-- DATA SECTION --

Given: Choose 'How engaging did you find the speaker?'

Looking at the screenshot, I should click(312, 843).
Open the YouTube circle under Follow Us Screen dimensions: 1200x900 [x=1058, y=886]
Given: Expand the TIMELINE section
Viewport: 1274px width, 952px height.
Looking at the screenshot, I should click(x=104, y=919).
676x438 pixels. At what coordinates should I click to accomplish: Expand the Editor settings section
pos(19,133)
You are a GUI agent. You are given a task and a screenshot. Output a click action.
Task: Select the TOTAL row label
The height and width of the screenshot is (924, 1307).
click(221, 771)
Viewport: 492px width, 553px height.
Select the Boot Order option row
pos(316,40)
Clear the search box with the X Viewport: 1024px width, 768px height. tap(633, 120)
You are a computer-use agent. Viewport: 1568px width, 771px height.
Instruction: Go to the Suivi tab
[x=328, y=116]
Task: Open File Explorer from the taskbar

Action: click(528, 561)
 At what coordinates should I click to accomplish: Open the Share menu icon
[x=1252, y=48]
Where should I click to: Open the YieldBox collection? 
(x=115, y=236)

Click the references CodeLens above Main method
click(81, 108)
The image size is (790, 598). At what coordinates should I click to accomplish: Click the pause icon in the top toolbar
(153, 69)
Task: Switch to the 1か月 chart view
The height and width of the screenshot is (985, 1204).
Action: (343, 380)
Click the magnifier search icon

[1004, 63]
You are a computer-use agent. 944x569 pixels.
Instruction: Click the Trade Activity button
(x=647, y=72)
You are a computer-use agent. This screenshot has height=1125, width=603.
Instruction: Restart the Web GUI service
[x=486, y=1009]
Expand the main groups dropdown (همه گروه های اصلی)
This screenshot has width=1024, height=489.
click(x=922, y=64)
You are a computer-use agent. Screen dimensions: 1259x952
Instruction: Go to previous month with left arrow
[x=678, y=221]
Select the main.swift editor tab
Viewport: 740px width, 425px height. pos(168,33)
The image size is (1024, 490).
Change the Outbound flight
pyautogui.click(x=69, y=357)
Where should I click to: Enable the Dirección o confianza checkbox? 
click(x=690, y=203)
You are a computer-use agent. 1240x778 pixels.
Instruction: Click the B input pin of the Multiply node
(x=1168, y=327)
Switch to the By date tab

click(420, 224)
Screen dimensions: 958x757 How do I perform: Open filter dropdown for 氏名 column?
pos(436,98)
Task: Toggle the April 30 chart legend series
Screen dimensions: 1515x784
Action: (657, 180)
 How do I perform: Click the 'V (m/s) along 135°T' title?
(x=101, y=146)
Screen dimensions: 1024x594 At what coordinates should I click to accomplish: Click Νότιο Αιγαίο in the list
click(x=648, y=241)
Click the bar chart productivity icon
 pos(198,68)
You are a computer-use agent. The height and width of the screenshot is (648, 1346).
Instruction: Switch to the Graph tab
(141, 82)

-- EXERCISE DIRECTIONS --
Begin with the first line of the listing above and write out each line exactly, ending with the line that contains "Given: Expand the TIMELINE section".

-- ANSWER AREA --
Given: Choose 'How engaging did you find the speaker?'

Looking at the screenshot, I should click(312, 843).
Open the YouTube circle under Follow Us Screen dimensions: 1200x900 [x=1058, y=886]
Given: Expand the TIMELINE section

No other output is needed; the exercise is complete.